WHO omitted TB from the list on the basis that TB is an established global priority with existing programmes, but if we examine the challenges facing investment in research and development we can see why TB has to be deemed a priority bacteria.
It’s been estimated that 21 new compounds need to be in phase one trials if we’re to develop new treatments for TB, but in 2015 there were only two. Currently, TB treatment requires a minimum of three different classes of antibiotics, which means multiple new antibiotics are required. Two new antibiotics (bedaquiline and delamanid) recently came to market. However, these were developed independently of each other, and were added to the existing two year regimen. As a result, we have not seen dramatic improvements in DR-TB treatment duration, side effects, or cost.

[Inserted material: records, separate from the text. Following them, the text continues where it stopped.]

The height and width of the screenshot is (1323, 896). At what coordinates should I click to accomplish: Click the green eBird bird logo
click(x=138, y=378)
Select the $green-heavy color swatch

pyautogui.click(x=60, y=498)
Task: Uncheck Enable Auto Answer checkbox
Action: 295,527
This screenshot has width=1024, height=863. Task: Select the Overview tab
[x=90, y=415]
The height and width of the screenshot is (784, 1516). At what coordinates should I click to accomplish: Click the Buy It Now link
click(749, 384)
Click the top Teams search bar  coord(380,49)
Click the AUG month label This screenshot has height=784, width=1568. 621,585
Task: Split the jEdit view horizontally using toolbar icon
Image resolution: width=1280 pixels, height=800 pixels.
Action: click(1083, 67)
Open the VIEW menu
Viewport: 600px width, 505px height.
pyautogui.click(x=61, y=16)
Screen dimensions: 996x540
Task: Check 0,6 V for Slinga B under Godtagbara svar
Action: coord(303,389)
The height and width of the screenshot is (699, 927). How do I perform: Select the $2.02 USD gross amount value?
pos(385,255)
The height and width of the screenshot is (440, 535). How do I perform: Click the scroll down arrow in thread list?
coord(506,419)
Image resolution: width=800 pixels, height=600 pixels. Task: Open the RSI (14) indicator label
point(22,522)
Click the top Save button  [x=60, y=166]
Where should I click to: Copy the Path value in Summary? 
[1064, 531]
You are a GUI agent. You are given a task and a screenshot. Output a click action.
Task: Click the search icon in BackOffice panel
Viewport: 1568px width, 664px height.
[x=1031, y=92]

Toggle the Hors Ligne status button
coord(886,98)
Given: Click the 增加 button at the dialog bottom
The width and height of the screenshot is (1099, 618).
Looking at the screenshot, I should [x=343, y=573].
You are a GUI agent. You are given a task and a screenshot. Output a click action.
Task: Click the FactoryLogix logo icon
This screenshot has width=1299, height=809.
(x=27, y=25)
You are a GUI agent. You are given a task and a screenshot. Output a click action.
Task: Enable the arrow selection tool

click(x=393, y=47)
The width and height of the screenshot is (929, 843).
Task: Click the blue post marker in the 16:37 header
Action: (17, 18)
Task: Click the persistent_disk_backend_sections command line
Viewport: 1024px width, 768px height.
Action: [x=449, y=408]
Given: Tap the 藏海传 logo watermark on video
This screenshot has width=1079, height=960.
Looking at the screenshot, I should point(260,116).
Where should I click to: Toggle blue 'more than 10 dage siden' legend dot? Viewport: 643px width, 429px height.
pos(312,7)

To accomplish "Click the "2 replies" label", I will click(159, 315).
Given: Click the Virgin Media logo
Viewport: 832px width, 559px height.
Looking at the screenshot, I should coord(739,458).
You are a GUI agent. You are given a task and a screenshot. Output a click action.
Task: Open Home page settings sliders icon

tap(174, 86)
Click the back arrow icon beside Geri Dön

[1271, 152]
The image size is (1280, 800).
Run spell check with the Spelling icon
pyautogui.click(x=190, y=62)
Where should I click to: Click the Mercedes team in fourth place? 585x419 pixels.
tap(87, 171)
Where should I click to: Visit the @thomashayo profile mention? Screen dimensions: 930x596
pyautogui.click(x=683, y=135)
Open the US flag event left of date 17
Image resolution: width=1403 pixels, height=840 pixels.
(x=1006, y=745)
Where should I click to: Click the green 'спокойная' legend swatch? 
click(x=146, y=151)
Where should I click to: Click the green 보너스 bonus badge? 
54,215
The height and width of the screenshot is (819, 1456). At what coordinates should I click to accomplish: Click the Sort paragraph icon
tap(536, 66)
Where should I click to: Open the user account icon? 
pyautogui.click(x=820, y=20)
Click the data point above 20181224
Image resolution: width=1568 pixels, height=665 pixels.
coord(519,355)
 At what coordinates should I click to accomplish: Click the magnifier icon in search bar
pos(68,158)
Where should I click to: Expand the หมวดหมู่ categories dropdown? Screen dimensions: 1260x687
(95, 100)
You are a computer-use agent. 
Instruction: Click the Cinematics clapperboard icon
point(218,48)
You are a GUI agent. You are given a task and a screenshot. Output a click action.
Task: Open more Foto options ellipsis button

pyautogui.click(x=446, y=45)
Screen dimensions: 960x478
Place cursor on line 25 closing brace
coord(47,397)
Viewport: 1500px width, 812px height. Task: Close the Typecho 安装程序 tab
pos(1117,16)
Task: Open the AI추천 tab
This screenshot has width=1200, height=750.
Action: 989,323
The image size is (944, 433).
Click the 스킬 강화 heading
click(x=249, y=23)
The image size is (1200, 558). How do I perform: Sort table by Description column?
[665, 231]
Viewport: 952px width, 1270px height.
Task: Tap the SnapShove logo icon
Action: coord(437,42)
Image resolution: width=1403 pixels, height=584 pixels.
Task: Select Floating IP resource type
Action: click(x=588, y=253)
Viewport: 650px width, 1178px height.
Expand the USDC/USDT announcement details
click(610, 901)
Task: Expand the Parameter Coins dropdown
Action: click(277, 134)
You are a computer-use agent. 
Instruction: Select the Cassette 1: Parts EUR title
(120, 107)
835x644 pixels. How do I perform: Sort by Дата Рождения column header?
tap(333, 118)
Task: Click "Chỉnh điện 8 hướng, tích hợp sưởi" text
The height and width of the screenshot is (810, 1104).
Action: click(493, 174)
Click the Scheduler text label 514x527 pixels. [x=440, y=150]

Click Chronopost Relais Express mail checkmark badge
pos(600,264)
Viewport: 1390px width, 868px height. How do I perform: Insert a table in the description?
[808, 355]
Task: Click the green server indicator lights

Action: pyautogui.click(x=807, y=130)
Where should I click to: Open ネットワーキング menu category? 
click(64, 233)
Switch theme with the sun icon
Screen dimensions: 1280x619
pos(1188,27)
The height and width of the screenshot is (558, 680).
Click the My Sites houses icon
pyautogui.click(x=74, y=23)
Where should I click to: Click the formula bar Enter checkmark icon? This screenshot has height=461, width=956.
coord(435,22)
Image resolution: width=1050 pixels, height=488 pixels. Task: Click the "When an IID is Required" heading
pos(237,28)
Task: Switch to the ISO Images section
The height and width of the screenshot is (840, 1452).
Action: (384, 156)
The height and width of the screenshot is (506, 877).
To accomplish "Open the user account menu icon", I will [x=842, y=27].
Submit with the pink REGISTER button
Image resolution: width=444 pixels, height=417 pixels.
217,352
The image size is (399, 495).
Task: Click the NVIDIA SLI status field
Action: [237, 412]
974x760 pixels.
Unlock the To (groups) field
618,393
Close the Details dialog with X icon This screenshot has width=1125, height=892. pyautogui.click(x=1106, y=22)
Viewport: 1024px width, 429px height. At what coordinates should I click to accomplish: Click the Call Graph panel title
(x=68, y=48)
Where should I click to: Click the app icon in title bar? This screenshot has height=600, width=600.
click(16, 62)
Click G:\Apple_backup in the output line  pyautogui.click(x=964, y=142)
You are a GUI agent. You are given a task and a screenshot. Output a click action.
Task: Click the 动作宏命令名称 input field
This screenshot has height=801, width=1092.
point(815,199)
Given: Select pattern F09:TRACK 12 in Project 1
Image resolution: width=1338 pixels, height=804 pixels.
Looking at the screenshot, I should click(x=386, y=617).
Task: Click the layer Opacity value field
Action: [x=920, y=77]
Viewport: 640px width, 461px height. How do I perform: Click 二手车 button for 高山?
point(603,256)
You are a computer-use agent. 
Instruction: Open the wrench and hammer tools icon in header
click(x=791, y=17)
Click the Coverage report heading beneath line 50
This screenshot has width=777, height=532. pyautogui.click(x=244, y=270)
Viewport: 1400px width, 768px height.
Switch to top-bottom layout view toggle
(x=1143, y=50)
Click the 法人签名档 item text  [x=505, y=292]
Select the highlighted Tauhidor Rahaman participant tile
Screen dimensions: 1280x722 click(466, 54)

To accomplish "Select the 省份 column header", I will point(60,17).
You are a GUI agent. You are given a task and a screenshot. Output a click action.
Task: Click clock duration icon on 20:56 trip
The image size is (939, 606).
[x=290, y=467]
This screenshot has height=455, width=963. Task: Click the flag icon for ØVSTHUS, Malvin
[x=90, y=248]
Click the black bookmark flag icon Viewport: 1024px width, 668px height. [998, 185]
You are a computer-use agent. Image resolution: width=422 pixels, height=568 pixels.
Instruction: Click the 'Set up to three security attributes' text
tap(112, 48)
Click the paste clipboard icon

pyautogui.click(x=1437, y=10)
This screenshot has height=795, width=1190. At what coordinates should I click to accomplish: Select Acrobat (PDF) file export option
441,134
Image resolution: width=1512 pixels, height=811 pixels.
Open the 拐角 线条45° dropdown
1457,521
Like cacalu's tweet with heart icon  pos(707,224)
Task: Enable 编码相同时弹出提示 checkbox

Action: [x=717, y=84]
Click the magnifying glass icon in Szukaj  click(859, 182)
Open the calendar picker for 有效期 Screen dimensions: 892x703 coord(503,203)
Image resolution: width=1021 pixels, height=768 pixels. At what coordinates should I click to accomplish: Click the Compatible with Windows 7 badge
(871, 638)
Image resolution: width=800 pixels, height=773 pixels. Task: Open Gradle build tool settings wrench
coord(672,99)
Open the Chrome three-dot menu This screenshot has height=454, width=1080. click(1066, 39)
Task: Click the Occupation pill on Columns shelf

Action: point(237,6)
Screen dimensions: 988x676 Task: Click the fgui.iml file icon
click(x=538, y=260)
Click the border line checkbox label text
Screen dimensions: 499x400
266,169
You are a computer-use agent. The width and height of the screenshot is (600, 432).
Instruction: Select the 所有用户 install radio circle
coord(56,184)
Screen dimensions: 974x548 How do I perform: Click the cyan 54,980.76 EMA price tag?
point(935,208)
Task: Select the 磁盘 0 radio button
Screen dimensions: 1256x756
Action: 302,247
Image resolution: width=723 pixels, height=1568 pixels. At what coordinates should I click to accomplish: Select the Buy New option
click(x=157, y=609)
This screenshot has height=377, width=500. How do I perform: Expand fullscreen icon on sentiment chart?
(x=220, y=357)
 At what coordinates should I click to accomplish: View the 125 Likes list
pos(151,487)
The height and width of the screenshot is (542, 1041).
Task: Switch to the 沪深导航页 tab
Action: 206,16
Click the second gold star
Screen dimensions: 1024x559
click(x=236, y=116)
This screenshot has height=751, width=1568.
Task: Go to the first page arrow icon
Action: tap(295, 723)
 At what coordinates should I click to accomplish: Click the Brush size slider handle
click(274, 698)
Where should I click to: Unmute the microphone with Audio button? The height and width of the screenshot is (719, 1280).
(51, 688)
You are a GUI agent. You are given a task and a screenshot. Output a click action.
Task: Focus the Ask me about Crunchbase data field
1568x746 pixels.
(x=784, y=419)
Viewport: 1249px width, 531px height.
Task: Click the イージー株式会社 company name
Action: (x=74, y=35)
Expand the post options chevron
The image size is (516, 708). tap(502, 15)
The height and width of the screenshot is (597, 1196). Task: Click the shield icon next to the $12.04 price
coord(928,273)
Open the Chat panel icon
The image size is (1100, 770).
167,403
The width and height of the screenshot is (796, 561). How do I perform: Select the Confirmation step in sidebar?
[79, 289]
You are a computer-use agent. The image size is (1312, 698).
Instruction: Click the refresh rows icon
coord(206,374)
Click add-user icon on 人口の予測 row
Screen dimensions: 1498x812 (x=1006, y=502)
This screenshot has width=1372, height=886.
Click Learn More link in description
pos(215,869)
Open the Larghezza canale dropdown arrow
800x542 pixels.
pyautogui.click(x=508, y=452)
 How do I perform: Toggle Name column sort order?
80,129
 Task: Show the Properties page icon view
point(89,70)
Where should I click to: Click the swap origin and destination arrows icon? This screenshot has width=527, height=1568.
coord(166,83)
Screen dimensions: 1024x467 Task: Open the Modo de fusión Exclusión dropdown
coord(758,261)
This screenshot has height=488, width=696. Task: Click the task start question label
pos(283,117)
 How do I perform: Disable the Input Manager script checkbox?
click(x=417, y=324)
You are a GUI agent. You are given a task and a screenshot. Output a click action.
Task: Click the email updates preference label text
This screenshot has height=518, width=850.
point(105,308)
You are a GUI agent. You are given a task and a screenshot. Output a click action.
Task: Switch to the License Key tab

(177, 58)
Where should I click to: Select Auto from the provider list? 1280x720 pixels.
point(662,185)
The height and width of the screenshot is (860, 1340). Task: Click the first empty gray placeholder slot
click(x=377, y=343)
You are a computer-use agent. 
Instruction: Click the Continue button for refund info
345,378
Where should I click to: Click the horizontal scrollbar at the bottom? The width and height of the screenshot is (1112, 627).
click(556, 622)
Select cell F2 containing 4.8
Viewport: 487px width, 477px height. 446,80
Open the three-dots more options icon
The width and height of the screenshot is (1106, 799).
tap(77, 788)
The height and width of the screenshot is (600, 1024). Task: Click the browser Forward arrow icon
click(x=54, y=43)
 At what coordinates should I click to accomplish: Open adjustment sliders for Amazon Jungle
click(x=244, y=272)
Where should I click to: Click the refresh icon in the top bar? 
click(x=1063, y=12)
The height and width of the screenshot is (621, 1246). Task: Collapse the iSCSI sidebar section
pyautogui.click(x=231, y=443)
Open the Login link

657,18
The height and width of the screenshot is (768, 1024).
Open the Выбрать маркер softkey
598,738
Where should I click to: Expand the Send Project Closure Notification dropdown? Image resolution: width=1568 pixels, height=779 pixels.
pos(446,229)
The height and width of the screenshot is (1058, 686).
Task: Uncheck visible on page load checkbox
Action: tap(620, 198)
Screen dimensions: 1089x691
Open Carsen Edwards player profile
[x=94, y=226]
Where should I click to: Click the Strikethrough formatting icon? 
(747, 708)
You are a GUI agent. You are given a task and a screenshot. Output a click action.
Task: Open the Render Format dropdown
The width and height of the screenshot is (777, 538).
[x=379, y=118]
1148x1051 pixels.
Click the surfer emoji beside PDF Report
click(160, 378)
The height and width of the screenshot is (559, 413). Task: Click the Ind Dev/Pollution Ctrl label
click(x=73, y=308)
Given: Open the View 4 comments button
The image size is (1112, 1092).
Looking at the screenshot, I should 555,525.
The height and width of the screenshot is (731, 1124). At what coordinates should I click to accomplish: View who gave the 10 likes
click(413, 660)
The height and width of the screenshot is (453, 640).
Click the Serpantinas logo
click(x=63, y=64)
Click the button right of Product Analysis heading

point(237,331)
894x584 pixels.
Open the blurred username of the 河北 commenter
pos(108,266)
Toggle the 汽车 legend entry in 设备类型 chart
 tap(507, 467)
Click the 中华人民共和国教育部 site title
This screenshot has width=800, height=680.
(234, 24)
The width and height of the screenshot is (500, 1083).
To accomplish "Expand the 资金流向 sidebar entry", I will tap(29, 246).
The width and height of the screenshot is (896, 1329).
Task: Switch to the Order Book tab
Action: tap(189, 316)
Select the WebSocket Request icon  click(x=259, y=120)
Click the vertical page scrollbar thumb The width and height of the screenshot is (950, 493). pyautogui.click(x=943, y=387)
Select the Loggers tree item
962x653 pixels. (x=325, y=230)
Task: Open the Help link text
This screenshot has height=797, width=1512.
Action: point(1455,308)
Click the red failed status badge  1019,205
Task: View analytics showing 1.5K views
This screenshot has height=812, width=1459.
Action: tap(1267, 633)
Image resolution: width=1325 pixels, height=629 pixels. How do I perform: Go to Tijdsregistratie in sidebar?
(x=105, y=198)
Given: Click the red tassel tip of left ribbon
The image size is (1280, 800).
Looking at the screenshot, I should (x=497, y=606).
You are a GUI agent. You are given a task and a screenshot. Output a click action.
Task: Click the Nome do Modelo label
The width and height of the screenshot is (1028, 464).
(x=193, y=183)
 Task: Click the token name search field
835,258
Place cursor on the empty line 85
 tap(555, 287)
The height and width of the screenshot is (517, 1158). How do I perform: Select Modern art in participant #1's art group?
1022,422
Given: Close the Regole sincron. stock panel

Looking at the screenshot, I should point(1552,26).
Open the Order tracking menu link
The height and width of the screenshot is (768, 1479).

There are a number of publicly funded organisations, such as Médecins Sans Frontières, embarking on clinical trials of novel combinations of new and old drugs that have the potential to revolutionise DR-TB treatment. However, clinical trials are expensive to undertake and it is now, more than ever, that we need to prioritise funding into TB research and development.
Despite the increasing number of people affected with DR-TB, investment in research and development decreased by over $50 million in 2015 and, at $620.6 million, is only a third of what is required for research to develop new tools for TB—including new drugs, regimens, diagnostics, and vaccines. The best mechanisms to incentivise investment in antibiotic development have been considered across multiple fora, such as the United Nations declaration on AMR. The TB community have explored this problem and proposed the 3P Project as a solution. This is a new funding mechanism to incentivise collaborative research, reward investment in TB research and development, and develop shorter pan-TB regimens by:
- Awarding prize money for promising new TB drugs at an early stage ($50 million)
- Facilitating the early sharing of clinical data and intellectual property so that promising candidates can easily be combined
- Offering grant based funding to pay for clinical trials on new treatment regimens
With increasing political attention on the rise of drug resistant infections and the lack of investment that exists for developing treatments for them, the time has come for action. TB is the key priority pathogen that needs investment in further research and development. Supporting the novel 3P financing mechanism will help to ensure this investment and that any TB treatments developed will be affordable and available to everyone who needs them. The TB community can provide solutions to ensure that we confront the challenges of AMR and continue to have effective treatments for drug resistant infections in the future.
Grania Brigden is the 3P project lead with the International Union Against TB and Lung Disease (The Union). Previously she was the TB and AMR adviser for the MSF Access Campaign. Grania studied medicine at the University of Aberdeen, Scotland, and she continues to work in an ad hoc basis for the NHS as an honorary consultant at the Royal Free Hospital, London. She is based in Geneva, Switzerland. She is committed to improving TB treatments and ensuring access to quality treatment.